I want to know about her growing up years. The reports that abound would have us believe that all was tabula rasa till she went to Mount Holyoke College in the US. Moitra talks fondly about the growing up years in a tea garden in Assam, the experience of being home-schooled. A wasp enters the sun verandah at this point and suddenly she is on her feet and calling for help: “Isko hatao. Bukhaar ho gaya tha pichhle baar jab kata.” The next minute she apologises profusely, continues the reminiscing — buying a toy a year from Paragon on Park Street, buying books at Bingsha Shatabdi, the Calcutta bookstore that sold Soviet and Russian literature, reading Asterix. She says, “We always had plenty to eat, but we were never into any display of wealth. People laugh about my bags and fashion, but it is only when I started working that I did what I did. That is also part of me. I don’t hide that.”
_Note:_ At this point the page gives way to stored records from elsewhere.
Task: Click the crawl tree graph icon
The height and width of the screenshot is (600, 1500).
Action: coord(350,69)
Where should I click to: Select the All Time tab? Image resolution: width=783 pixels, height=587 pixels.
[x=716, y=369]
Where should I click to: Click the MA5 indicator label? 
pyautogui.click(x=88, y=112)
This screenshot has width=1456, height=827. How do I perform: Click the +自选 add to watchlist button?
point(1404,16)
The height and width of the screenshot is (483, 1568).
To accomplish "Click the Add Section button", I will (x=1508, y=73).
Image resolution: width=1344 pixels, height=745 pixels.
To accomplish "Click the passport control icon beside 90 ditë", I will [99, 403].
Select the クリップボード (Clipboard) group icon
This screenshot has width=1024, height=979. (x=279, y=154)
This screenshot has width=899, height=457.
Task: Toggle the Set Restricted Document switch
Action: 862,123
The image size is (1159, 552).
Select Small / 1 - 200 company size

I recall a news report from 2016 according to which the moment her candidature from Karimpur was announced, all went scurrying to find her luxury digs. Moitra says it was an outright lie, an apology was tendered in due course. But what is the problem even if it were true? One might be used to certain things, and it wouldn’t necessarily take away from the work? Says Moitra indignantly, “If I had done as much I wouldn’t care, but I hadn’t.” She quotes from the Gita: “The unreal never is, the real never is not.” Talking of realities, she tells me how that year she campaigned on foot across Karimpur and how the CPM joked, “Mohila ki steroid khae… Is that woman on steroids?”
Wrapping up, I want to know what kind of politician she is never going to be. She says, “I think I will always be a conviction politician, not a consensus politician. And that’s quoting Mrs Thatcher. When you feel for something you go out and do it. When the recent air strikes happened, everyone said this is not the right time to ask questions. We just went out and said this is not adding up.”
I think she is done and I start to put away the notepad, when she speaks up again, “And I don’t ever want to be a kind of politician people can raise a finger at. I don’t mind if they find fault with me on the basis of personality traits. But I don’t want anybody to be able to say she is corrupt or is inaccessible to her constituency or never cared for people. I am still very idealistic about politics. Every day I wake up and I am happy. I hope I die a politician and that I carry this idealism with me.”